■ **EXERCISE**: Retype each of the following items line for line, with no changes.

■ **SOURCE RECORDS**:
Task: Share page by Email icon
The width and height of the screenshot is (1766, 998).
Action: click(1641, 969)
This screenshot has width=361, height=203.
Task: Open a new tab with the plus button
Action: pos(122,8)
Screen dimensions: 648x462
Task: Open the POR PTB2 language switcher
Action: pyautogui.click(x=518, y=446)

■ **TASK ANSWER**:
Task: Share page by Email icon
The width and height of the screenshot is (1766, 998).
Action: click(1641, 969)
This screenshot has width=361, height=203.
Task: Open a new tab with the plus button
Action: pos(122,8)
Screen dimensions: 648x462
Task: Open the POR PTB2 language switcher
Action: pyautogui.click(x=518, y=446)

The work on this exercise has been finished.